• [Task objective]: Beneath this task are records; print exactly the stretch of them from the line with "Given: Select the Date & Time box on document" through the line with "Task: Click the 10.16mm length value", both ends included.

□ □ □ □

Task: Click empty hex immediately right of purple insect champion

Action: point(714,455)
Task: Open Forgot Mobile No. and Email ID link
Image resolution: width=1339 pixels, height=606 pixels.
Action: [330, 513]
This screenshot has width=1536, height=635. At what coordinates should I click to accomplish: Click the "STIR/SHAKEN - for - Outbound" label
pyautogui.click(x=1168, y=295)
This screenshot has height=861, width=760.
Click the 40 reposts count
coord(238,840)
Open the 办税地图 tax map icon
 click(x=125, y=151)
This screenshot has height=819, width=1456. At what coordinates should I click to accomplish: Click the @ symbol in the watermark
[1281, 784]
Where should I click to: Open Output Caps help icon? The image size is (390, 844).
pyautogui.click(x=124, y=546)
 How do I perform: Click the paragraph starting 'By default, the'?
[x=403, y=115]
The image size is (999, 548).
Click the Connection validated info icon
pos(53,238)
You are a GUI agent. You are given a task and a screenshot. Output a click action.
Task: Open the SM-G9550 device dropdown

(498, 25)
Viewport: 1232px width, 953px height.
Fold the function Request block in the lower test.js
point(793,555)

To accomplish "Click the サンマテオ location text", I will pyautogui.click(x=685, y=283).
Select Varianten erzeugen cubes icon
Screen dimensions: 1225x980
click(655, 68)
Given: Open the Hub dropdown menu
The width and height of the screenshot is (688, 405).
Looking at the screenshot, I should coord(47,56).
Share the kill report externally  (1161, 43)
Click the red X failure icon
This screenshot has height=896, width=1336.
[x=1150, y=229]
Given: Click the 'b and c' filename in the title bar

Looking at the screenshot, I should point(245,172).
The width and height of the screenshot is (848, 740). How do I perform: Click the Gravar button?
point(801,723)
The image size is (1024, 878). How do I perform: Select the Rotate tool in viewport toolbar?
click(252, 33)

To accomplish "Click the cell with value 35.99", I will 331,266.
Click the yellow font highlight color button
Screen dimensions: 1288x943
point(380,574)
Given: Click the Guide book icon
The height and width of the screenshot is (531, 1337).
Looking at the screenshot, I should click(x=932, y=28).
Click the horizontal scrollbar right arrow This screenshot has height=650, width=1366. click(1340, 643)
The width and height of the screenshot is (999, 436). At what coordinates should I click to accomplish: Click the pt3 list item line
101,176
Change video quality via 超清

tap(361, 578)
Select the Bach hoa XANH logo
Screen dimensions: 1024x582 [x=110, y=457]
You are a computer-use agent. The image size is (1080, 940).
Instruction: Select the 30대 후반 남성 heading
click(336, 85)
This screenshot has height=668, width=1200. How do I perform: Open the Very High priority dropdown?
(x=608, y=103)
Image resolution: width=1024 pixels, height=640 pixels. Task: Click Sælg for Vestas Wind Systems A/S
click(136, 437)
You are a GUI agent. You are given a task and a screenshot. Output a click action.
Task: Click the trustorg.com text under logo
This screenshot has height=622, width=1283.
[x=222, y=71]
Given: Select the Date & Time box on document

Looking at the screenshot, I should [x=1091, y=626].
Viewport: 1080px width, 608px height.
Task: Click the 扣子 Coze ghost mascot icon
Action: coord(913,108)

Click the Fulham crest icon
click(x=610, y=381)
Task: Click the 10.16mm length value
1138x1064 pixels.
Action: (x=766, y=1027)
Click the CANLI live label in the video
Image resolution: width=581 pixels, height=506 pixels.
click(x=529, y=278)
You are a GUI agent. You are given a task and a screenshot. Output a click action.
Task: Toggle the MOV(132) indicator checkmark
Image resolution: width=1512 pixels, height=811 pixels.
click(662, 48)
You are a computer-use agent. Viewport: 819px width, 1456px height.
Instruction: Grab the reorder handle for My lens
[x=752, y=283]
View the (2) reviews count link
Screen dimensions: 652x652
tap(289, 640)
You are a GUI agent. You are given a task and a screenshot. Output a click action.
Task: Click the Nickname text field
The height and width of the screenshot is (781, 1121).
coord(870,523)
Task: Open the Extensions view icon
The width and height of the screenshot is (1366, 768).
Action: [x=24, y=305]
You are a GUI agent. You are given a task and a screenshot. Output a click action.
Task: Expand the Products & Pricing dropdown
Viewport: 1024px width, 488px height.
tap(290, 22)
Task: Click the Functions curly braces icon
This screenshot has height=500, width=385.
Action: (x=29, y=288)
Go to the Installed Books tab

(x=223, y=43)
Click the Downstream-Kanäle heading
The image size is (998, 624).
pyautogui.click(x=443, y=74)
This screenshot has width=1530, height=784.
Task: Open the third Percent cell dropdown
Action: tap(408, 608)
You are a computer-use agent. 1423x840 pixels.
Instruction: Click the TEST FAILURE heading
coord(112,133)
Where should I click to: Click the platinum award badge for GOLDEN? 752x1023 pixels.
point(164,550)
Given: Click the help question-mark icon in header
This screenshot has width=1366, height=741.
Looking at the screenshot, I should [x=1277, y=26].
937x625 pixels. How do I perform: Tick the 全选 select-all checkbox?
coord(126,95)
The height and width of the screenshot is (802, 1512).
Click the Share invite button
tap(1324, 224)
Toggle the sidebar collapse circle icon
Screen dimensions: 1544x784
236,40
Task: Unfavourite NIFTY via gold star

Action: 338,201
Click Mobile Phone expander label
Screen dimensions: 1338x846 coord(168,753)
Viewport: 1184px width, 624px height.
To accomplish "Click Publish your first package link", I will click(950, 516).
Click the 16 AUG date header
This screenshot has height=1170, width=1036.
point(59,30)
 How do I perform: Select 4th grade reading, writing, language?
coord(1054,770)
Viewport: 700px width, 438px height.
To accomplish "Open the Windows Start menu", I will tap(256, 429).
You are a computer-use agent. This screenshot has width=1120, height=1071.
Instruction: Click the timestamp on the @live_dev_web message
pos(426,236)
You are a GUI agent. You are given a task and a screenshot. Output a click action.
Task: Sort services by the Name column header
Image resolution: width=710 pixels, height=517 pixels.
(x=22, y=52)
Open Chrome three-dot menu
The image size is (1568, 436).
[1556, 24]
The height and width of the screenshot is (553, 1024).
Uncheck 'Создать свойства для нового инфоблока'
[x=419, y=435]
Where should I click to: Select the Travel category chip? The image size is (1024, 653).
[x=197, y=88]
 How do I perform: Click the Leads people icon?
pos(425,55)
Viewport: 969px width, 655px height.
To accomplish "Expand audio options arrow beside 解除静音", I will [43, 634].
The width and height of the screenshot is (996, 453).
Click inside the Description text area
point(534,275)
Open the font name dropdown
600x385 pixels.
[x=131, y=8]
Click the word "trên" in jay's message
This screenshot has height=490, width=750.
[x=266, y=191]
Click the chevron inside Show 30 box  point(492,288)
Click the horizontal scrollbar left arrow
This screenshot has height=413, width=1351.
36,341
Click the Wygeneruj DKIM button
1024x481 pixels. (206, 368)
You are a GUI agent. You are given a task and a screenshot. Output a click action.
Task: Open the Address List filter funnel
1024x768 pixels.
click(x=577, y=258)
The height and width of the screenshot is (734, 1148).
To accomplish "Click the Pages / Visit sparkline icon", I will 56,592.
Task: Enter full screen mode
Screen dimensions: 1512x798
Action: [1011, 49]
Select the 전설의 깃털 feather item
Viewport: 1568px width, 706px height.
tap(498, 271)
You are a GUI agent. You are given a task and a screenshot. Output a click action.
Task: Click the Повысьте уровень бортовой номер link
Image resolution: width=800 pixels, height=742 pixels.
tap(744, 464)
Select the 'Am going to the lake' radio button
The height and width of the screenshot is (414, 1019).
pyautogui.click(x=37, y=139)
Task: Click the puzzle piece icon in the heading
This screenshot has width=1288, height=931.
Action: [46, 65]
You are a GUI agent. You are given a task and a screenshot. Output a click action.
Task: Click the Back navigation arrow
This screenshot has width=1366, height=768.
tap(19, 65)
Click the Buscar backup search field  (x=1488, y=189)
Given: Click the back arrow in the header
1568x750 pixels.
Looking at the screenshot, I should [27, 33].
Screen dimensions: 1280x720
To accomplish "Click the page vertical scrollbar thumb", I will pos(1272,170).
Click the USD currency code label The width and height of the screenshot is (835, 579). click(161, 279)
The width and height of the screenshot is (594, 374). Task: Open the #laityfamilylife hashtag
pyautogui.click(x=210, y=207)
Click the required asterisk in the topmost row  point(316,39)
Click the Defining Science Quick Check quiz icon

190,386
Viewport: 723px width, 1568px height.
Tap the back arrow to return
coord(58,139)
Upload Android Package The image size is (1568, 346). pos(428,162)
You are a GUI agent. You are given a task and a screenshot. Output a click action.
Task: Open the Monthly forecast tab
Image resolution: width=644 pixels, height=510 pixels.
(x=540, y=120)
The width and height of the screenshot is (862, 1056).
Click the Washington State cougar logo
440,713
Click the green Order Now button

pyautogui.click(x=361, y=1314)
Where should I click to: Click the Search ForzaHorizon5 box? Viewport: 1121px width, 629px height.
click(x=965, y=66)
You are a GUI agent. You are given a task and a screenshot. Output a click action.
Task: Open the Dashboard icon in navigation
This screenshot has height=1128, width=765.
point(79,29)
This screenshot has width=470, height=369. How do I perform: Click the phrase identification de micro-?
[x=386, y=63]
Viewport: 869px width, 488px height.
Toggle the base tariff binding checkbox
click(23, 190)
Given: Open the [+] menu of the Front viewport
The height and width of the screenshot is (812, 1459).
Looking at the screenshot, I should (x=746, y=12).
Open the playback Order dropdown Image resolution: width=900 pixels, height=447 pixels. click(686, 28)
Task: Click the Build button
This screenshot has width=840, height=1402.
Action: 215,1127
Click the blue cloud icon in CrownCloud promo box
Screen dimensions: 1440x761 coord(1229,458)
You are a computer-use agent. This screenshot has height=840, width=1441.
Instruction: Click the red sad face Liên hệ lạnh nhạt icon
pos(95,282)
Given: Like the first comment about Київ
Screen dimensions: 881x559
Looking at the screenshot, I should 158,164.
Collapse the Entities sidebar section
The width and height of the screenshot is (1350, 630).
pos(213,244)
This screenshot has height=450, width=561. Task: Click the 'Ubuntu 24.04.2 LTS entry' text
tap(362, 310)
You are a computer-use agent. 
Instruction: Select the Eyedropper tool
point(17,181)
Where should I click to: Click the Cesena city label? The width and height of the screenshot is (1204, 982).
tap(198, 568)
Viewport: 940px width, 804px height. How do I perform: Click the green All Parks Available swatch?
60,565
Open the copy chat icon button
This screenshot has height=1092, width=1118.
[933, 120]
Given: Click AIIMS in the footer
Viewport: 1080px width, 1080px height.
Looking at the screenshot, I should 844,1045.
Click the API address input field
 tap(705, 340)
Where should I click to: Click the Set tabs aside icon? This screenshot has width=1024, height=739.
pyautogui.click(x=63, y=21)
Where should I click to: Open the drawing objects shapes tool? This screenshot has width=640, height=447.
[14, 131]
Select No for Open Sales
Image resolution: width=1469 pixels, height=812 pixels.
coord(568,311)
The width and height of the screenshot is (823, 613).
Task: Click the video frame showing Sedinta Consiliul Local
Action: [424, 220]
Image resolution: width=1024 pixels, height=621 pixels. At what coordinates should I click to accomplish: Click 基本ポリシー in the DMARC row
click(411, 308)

□ □ □ □

• [Reply to the task]:
Given: Select the Date & Time box on document

Looking at the screenshot, I should [x=1091, y=626].
Viewport: 1080px width, 608px height.
Task: Click the 扣子 Coze ghost mascot icon
Action: coord(913,108)

Click the Fulham crest icon
click(x=610, y=381)
Task: Click the 10.16mm length value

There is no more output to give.